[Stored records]
···
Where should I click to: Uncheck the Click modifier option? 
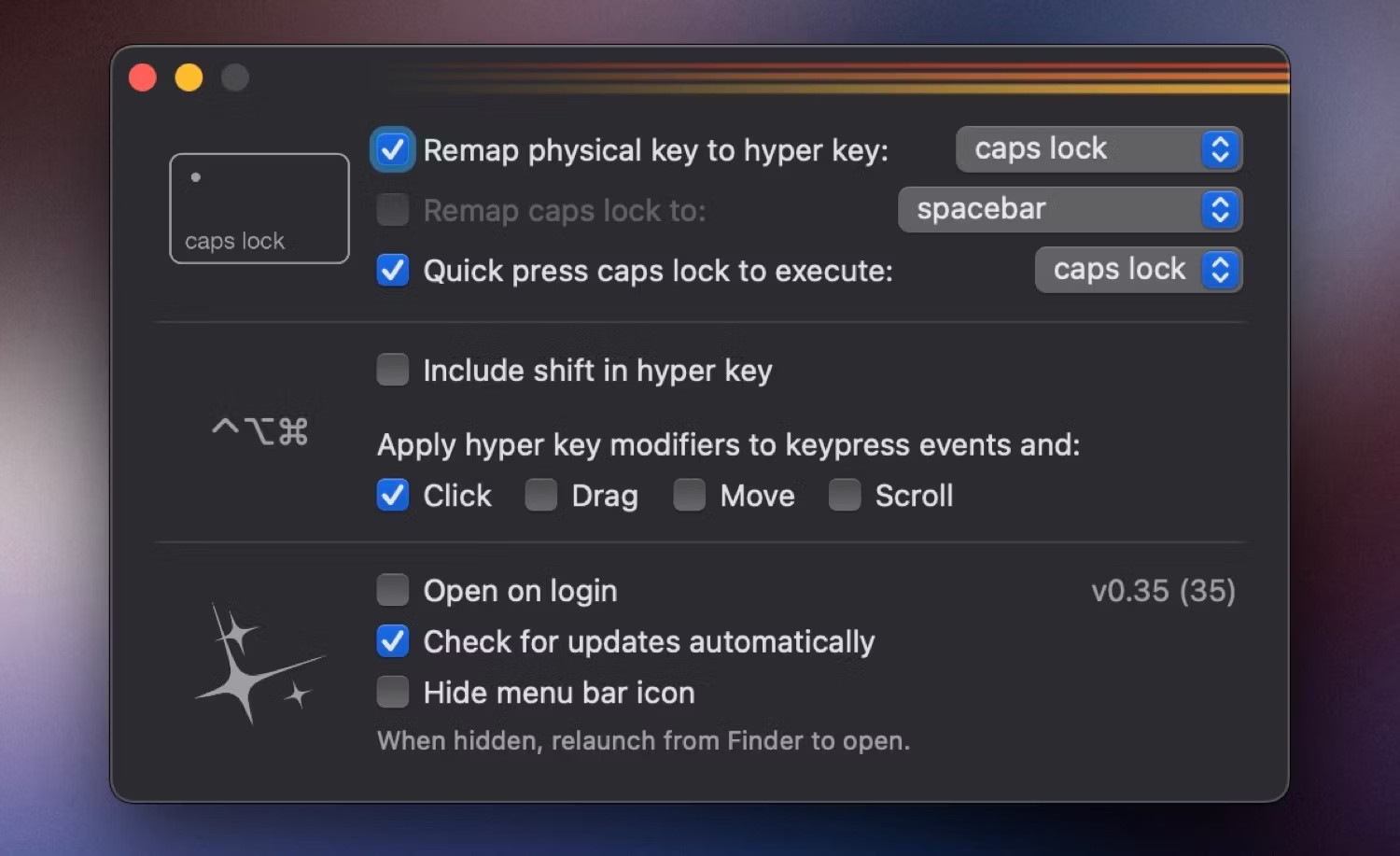(x=392, y=495)
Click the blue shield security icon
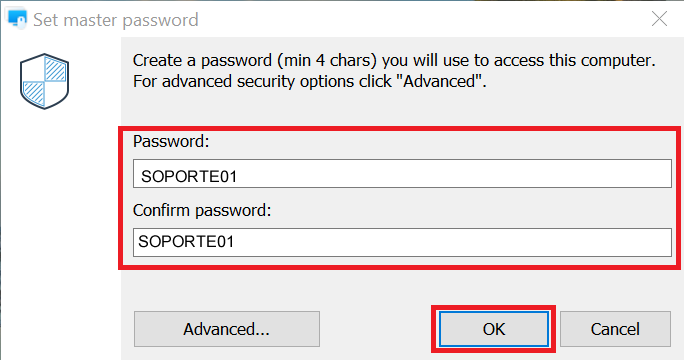The height and width of the screenshot is (360, 684). coord(44,81)
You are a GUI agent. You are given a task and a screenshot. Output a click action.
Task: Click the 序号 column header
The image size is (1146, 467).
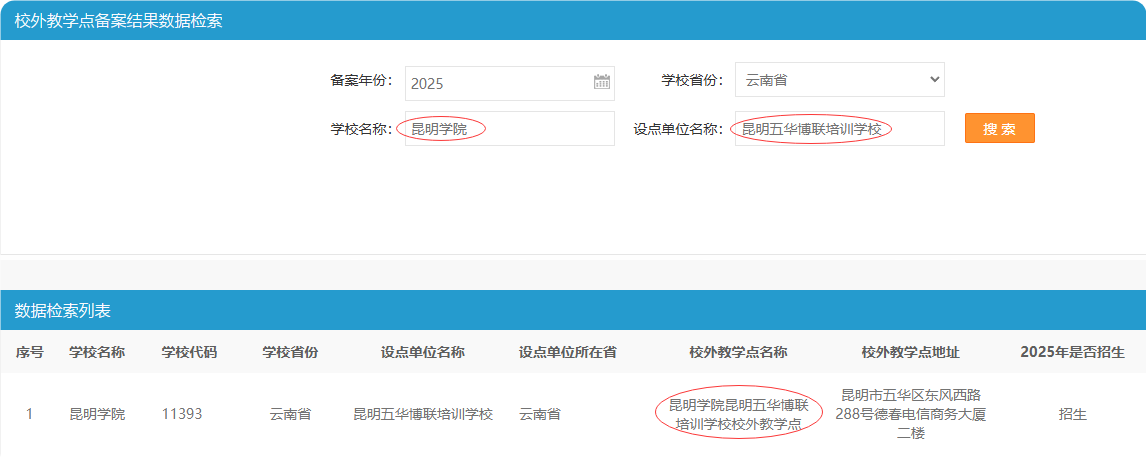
···
Copy out every line of the data exactly, leaving the images behind.

Where should I click to: Uncheck the Click modifier option? 
(x=392, y=495)
Click the blue shield security icon
The height and width of the screenshot is (360, 684). coord(44,81)
You are a GUI agent. You are given a task and a screenshot. Output a click action.
Task: Click the 序号 column header
The image size is (1146, 467).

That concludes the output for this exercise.